* _Exercise prompt_
Reproduce, word for word, the lines of the data starting at the line containing "Describe the element at coordinates (52, 13)" and ending at the line containing "I want to click on nav-sortir-fr: Sortir", with both of those lines included.

* _Entries shown_
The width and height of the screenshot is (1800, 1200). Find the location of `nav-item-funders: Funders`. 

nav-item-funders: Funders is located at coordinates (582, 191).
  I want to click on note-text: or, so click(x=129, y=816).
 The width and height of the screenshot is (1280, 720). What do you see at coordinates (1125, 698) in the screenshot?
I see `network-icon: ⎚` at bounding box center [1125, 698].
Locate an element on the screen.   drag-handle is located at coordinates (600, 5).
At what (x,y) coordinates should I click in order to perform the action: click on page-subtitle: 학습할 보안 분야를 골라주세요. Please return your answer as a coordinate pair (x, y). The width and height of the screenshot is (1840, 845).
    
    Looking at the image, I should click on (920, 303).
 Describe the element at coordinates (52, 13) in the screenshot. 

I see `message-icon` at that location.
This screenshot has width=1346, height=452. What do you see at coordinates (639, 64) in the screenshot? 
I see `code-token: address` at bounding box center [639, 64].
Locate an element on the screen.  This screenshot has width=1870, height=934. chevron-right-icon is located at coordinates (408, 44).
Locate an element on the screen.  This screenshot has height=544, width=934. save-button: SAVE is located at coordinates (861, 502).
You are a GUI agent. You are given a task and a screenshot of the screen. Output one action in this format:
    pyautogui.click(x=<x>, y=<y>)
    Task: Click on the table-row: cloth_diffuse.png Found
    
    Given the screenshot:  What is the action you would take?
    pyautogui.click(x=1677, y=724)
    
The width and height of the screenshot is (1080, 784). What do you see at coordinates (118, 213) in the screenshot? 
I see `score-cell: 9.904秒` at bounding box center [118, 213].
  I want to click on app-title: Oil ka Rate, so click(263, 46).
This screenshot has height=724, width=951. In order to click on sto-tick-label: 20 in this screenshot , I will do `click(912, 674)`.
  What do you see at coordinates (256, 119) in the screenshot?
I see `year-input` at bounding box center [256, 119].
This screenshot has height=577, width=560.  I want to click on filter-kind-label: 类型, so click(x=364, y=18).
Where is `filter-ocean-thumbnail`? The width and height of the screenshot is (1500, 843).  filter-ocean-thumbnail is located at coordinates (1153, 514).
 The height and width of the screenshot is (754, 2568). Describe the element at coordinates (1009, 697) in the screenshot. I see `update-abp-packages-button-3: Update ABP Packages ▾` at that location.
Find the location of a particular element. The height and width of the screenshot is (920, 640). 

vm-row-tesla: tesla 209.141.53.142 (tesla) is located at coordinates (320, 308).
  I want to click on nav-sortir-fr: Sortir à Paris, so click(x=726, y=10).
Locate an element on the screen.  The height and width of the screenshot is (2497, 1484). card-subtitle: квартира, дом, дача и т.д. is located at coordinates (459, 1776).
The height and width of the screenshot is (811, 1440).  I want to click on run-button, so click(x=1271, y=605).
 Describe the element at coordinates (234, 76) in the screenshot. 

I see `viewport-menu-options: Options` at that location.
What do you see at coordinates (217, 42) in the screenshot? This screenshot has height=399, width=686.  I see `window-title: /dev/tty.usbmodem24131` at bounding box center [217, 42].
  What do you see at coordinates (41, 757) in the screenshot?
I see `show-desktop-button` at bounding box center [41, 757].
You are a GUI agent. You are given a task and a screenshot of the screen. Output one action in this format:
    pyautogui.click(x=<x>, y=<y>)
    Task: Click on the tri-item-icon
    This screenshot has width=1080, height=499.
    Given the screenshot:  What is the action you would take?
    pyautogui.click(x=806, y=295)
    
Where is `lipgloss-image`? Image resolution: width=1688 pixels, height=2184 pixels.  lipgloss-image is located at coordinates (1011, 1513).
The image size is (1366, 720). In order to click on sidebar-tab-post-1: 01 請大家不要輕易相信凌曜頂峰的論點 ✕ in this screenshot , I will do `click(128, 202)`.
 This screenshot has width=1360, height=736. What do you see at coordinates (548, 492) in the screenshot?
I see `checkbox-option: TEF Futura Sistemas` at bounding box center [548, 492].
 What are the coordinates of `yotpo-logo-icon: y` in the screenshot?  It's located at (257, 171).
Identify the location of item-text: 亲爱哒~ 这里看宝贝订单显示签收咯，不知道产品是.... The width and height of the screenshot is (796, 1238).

* _Your response_
 Describe the element at coordinates (52, 13) in the screenshot. 

I see `message-icon` at that location.
This screenshot has width=1346, height=452. What do you see at coordinates (639, 64) in the screenshot? 
I see `code-token: address` at bounding box center [639, 64].
Locate an element on the screen.  This screenshot has width=1870, height=934. chevron-right-icon is located at coordinates (408, 44).
Locate an element on the screen.  This screenshot has height=544, width=934. save-button: SAVE is located at coordinates (861, 502).
You are a GUI agent. You are given a task and a screenshot of the screen. Output one action in this format:
    pyautogui.click(x=<x>, y=<y>)
    Task: Click on the table-row: cloth_diffuse.png Found
    
    Given the screenshot:  What is the action you would take?
    pyautogui.click(x=1677, y=724)
    
The width and height of the screenshot is (1080, 784). What do you see at coordinates (118, 213) in the screenshot? 
I see `score-cell: 9.904秒` at bounding box center [118, 213].
  I want to click on app-title: Oil ka Rate, so click(263, 46).
This screenshot has height=724, width=951. In order to click on sto-tick-label: 20 in this screenshot , I will do `click(912, 674)`.
  What do you see at coordinates (256, 119) in the screenshot?
I see `year-input` at bounding box center [256, 119].
This screenshot has height=577, width=560.  I want to click on filter-kind-label: 类型, so click(x=364, y=18).
Where is `filter-ocean-thumbnail`? The width and height of the screenshot is (1500, 843).  filter-ocean-thumbnail is located at coordinates (1153, 514).
 The height and width of the screenshot is (754, 2568). Describe the element at coordinates (1009, 697) in the screenshot. I see `update-abp-packages-button-3: Update ABP Packages ▾` at that location.
Find the location of a particular element. The height and width of the screenshot is (920, 640). 

vm-row-tesla: tesla 209.141.53.142 (tesla) is located at coordinates (320, 308).
  I want to click on nav-sortir-fr: Sortir à Paris, so click(x=726, y=10).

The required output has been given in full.